FANTASTIC PLANET (LA PLANETE SAUVAGE) succeeds, and extremely well…

Loosely adapted from a 1957 French language novel by Stefan Wul (translated into English in 2010), FANTASTIC PLANET was the premiere feature by René Laloux (1929–2004).  It was made in collaboration with the playwright/artist Roland Topor (1938-1997), who co-wrote the script and provided the designs from which the animation was created. Further Laloux features include THE MASTERS OF TIME/LES MAITRES DU TEMPS (1982) and GANDAHAR (1987), neither of which approached the mind-bending charge of FANTASTIC PLANET (although GANDAHAR did come close).  Topor for his part went on to script the comedic TV series PALACE (1988-89) and the notorious puppet feature MARQUIS (1989).

The production of FANTASTIC PLANET took five years (due in part to the 1968 Russian invasion of Czechoslovakia), but the finished film won a special award at the Cannes Film Festival and was a massive hit in France.  Its English language release, with dialogue spoken by a cast that included Barry Bostwick and Cynthia Adler, was also well received; the first-ever animated feature to be rated GP (or as it’s known these days, PG) in the US, FANTASTIC PLANET played the midnight movie circuit quite successfully.  Indeed, it’s said to have permanently changed how we yanks view animation, something that to Americans in the early 1970s was restricted to Disney features and Saturday morning cartoons.

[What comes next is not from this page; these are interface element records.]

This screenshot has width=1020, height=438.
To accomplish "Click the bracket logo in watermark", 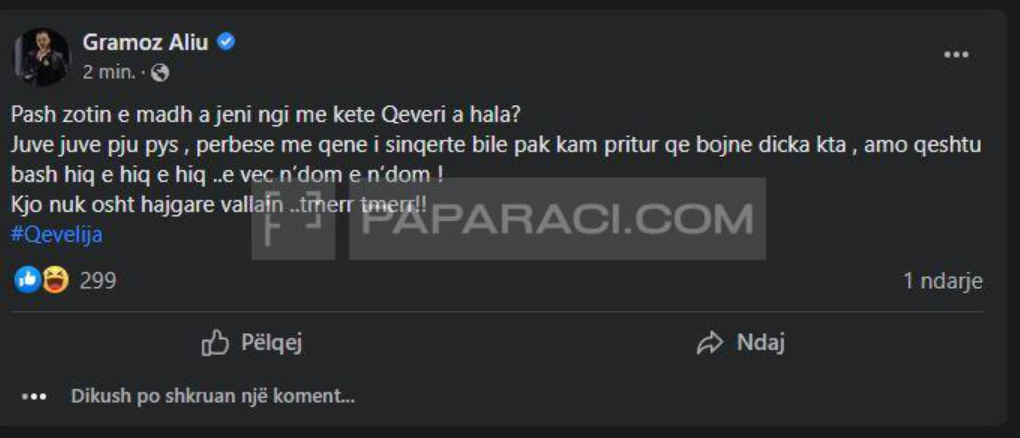I will [x=293, y=219].

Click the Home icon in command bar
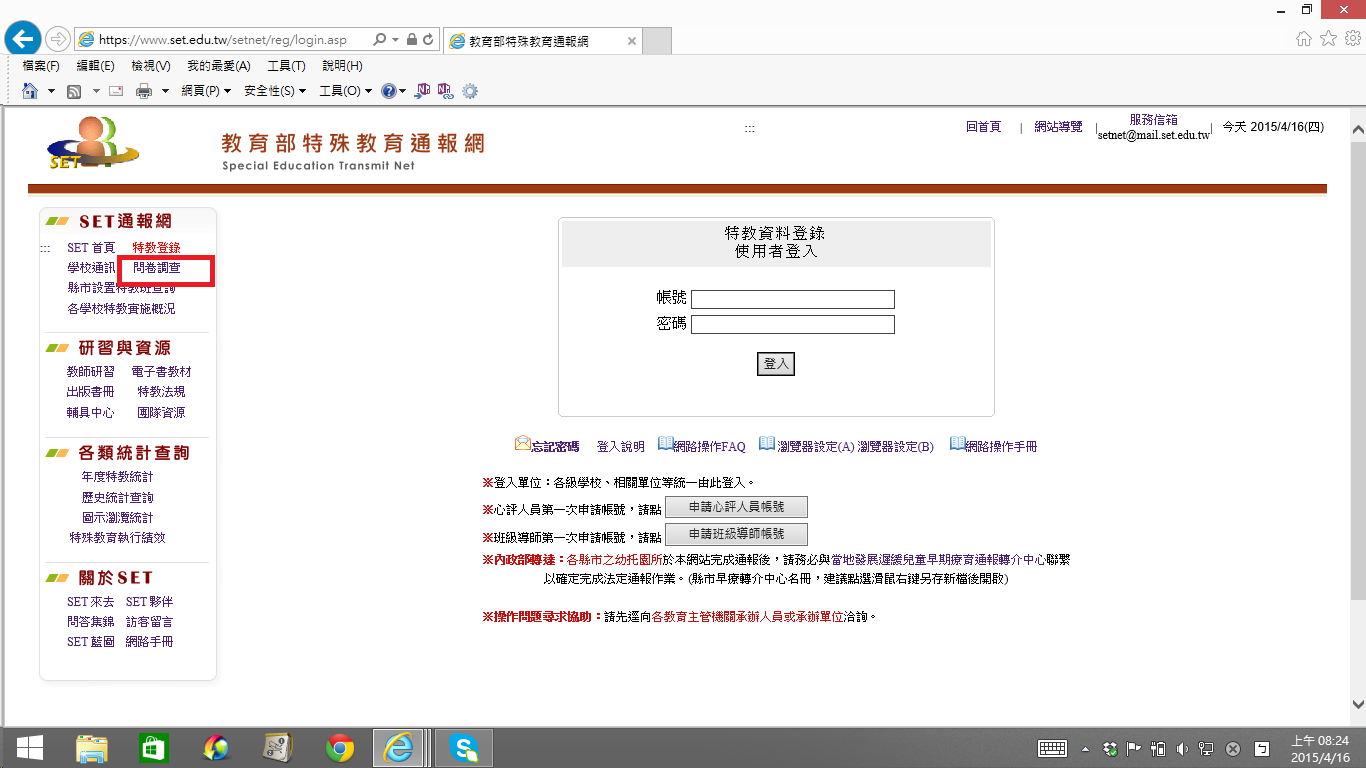30,91
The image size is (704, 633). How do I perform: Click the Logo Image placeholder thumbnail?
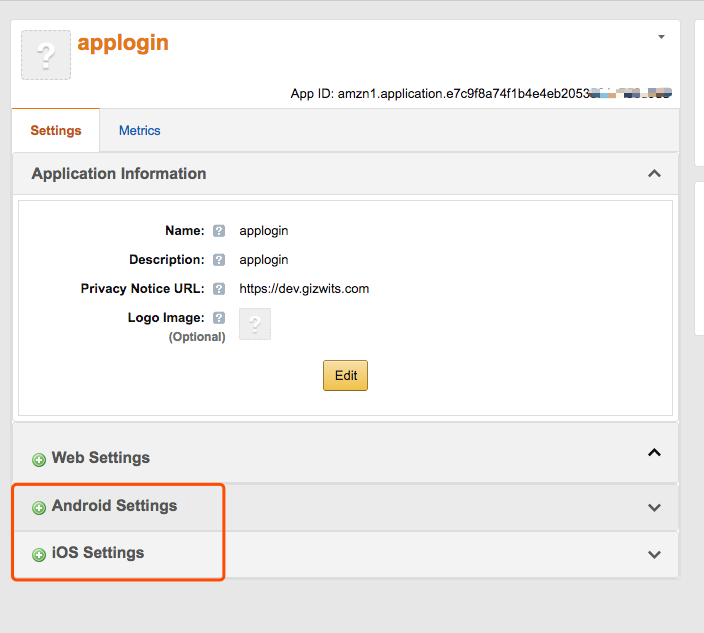(x=255, y=324)
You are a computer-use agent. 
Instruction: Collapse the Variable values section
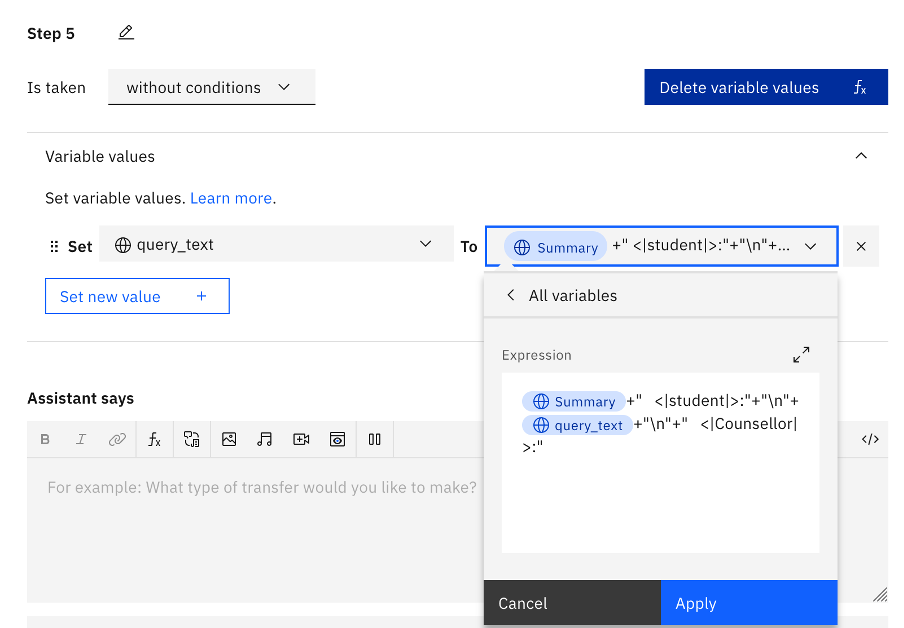pyautogui.click(x=861, y=156)
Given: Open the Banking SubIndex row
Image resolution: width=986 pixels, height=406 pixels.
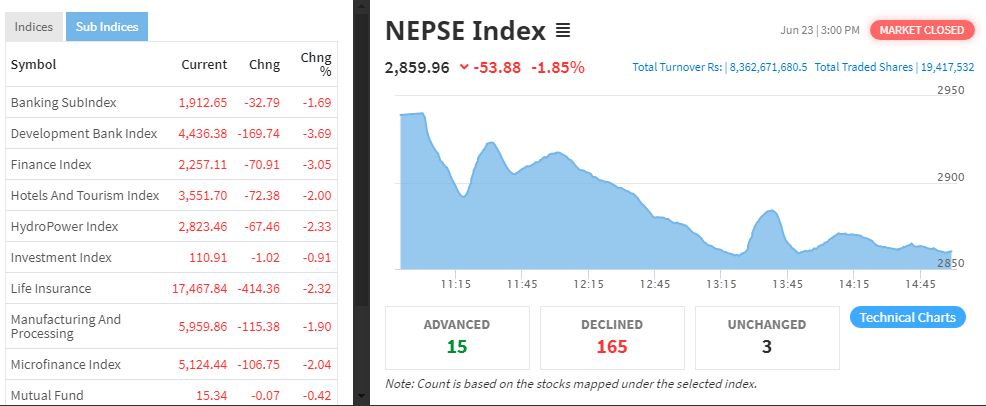Looking at the screenshot, I should click(x=171, y=102).
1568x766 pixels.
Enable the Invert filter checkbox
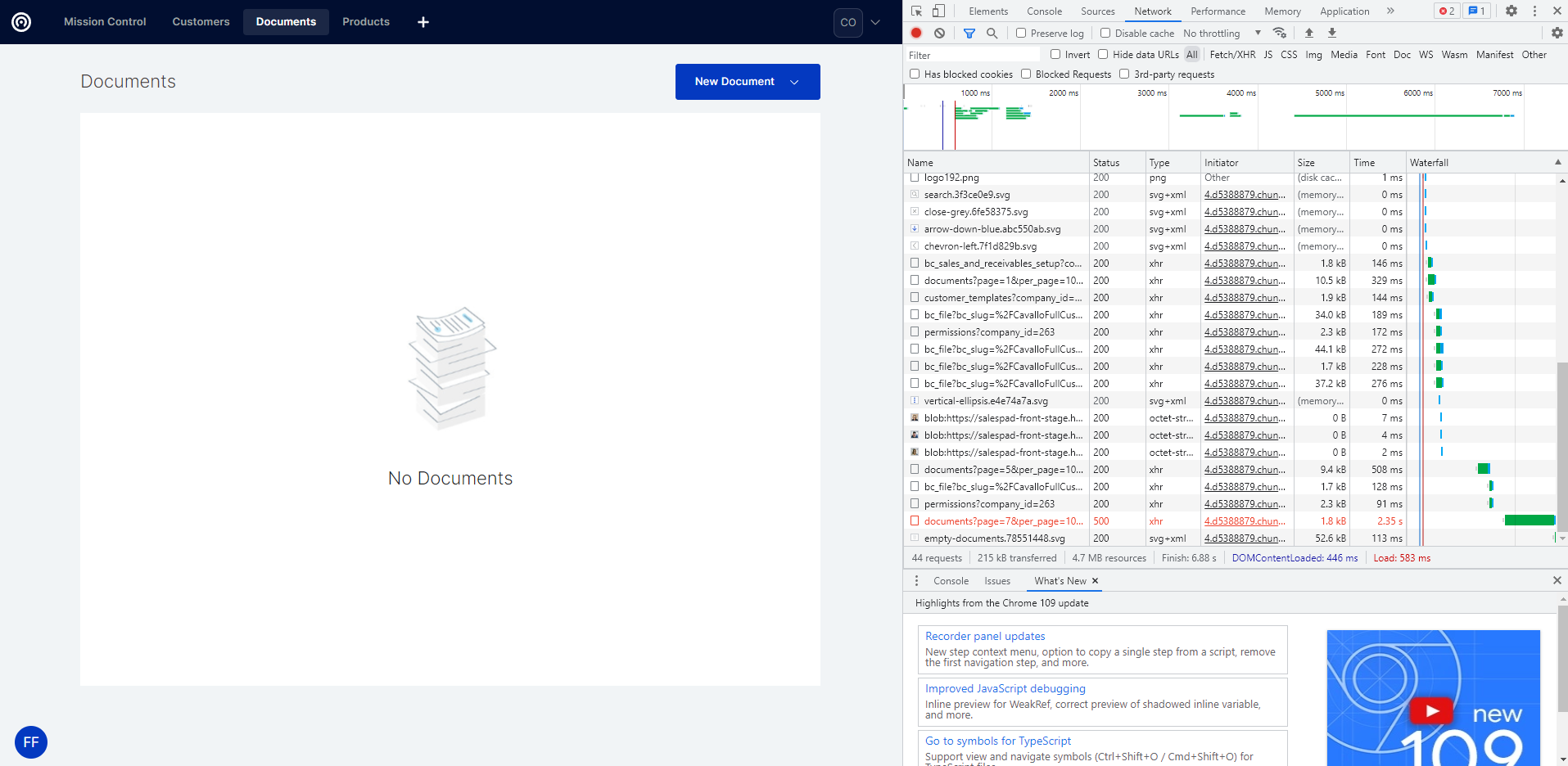pyautogui.click(x=1056, y=54)
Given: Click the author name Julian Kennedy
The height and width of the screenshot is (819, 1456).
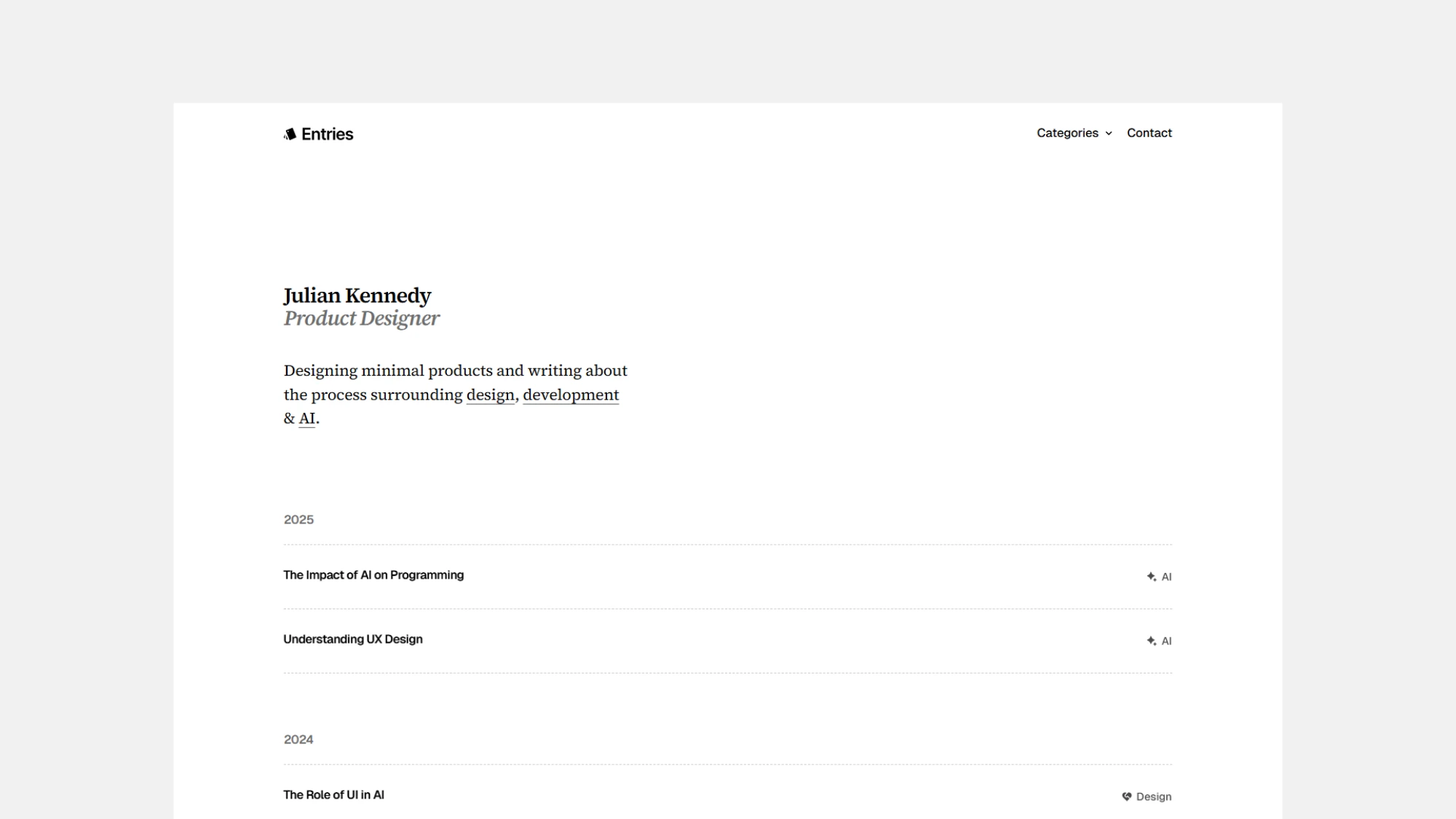Looking at the screenshot, I should pos(357,296).
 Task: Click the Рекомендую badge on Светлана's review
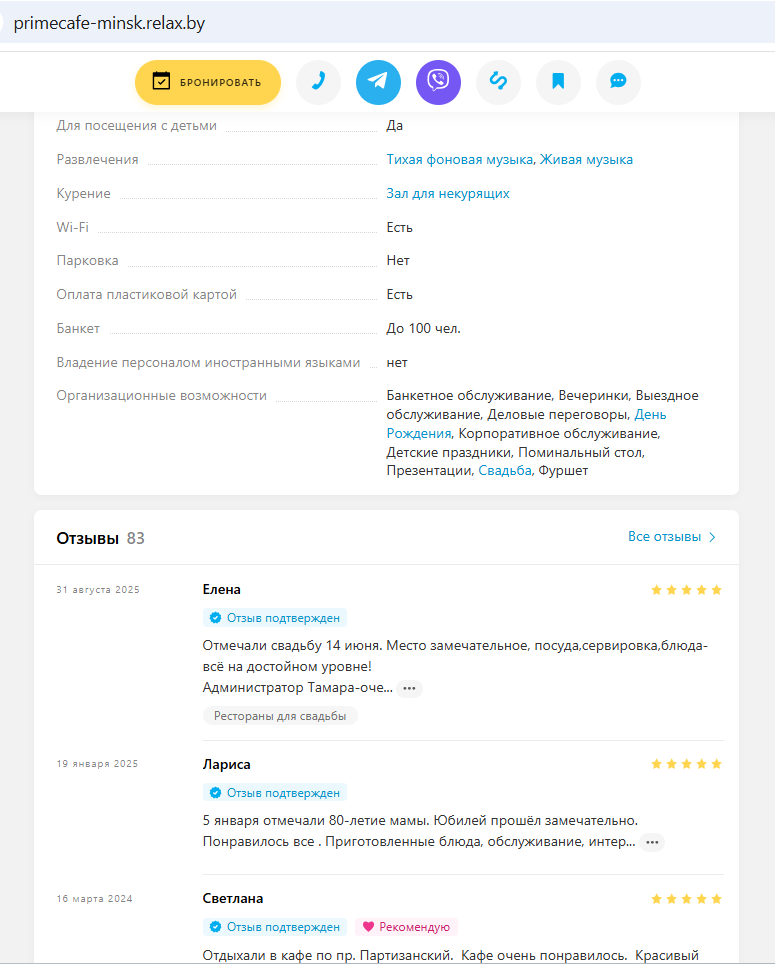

The production of FANTASTIC PLANET took five years (due in part to the 1968 Russian invasion of Czechoslovakia), but the finished film won a special award at the Cannes Film Festival and was a massive hit in France. 

As a political allegory the story’s bonafides are pretty obvious, with oppression, revolution and pacifism all given lip service, but the film functions best as a psychedelic spectacle.  The Roland Topor created imagery, which includes heads detaching from bodies in a meditation ritual that sees those heads fastening onto the necks of statues that then perform bizarre fertility dances, diamonds springing up from the ground and torsos literally twisting themselves into knots and coalescing into the bodies of others, has am curiously elemental quality that nearly forgives the dialogue, which is uniformly flat and expository (with the Oms and Draags conveniently speaking the same language).  In truth the film would probably have worked better without dialogue.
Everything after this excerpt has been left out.